Moov.Client.new/1returns a plain, immutable struct. Build one per request, store it in aGenServer, hold several at once for different partner credentials - whatever your application needs. Nothing requires an OTP application tree.
Idempotency
Moov requires an X-Idempotency-Key header on transfer creation to safely
deduplicate retried requests. Moov.Transfers.create/4 sets this for you
automatically - a key is generated once and reused across every retry
attempt for that call, since generating a fresh key per attempt would
defeat the entire point.
Pin your own key (e.g. derived from your own order/job ID) to make retries safe across process restarts too, not just within a single call:
Moov.Transfers.create(client, account_id, params, idempotency_key: "order-#{order.id}")

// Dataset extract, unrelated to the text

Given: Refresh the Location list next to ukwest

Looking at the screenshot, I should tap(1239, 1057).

Any write call can opt in the same way: idempotent: true or an explicit
idempotency_key:.
Retries
Transient failures - 429, 5xx, and network errors - are retried
automatically with exponential backoff and full jitter (Moov.Retry).

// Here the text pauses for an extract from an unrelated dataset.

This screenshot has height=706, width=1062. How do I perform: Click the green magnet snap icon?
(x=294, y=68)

Non-transient failures (400, 401, 404, 409, 422, ...) are never
retried, since retrying a request Moov rejected as invalid will just fail
again.
# override per call
Moov.Accounts.get(client, account_id, max_retries: 0)
# or for the client's lifetime
client = Moov.Client.new(max_retries: 5)
Errors
case Moov.Accounts.get(client, account_id) do
{:ok, account} ->
account
{:error, %Moov.Error{type: :not_found}} ->
nil
{:error, %Moov.Error{type: :too_many_requests, retry_after_ms: ms}} ->
Process.sleep(ms || 1_000)
Moov.Accounts.get(client, account_id)
{:error, error} ->
Logger.error("Moov error: " <> Exception.message(error))
raise error
end
See Moov.Error for the full field list (:type, :status, :message,
:body, :request_id, :retry_after_ms, :reason).
Webhooks
def webhook_controller(conn, _params) do
{:ok, raw_body, conn} = Plug.Conn.read_body(conn)

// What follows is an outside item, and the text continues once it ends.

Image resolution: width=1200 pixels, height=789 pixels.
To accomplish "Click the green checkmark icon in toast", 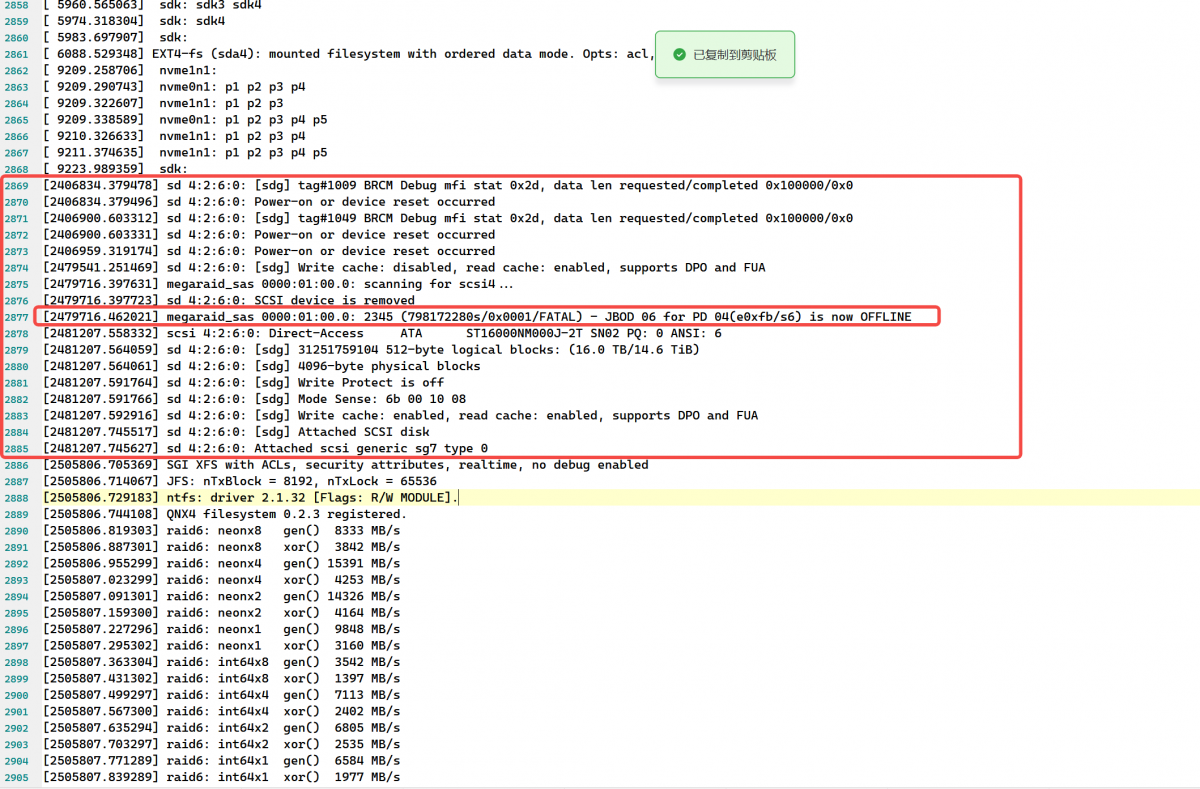I will click(x=679, y=55).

secret = Application.fetch_env!(:my_app, :moov_webhook_secret)
case Moov.Webhook.construct_event(raw_body, conn.req_headers, secret) do
{:ok, %Moov.Webhook.Event{type: "transfer.updated", data: data}} ->
MyApp.Transfers.handle_update(data)
send_resp(conn, 200, "")
{:ok, _event} ->
send_resp(conn, 200, "")
{:error, :invalid_signature} ->
send_resp(conn, 400, "invalid signature")
end
end
Make sure no JSON parser has consumed the body before this runs - the signature is computed over the raw bytes Moov sent.
Telemetry
:telemetry.attach(
"log-moov-requests",
[:moov, :request, :stop],
fn _event, %{duration: duration}, metadata, _config ->
Logger.info(
"Moov #{metadata.method} #{metadata.path} -> " <>
"#{inspect(metadata.status || metadata.error_type)} in " <>
"#{System.convert_time_unit(duration, :native, :millisecond)}ms"
)
end,
nil
)
See Moov.Telemetry for the full event list ([:moov, :request, :start | :stop | :exception],
[:moov, :retry]).
File uploads
Moov.Files, Moov.Images, and Moov.Disputes.upload_evidence_file/5 all
accept raw binary content plus a filename/content type and handle the
multipart/form-data encoding for you:
Moov.Files.upload(client, account_id, File.read!("license.png"),
filename: "license.png",
content_type: "image/png"
)
Testing code that uses this library
This library is built on Req, so your own tests can use
Req.Test to stub Moov without any
real network I/O:
# test/support/moov_stub.ex
Req.Test.stub(MyApp.MoovStub, fn conn ->
Req.Test.json(conn, %{"accountID" => "acct_test_1"})
end)
client = Moov.Client.new(req_options: [plug: {Req.Test, MyApp.MoovStub}])
See test/support/test_support.ex and test/moov/client_test.exs in this
repository for more complete examples (idempotency, retries, error
mapping, multipart uploads).
Development
mix deps.get
mix test
mix quality # mix format --check-formatted && mix credo --strict && mix dialyzer
mix docs
License
MIT - see LICENSE.
This is an independent, community-maintained client and is not officially affiliated with or endorsed by Moov Financial, Inc.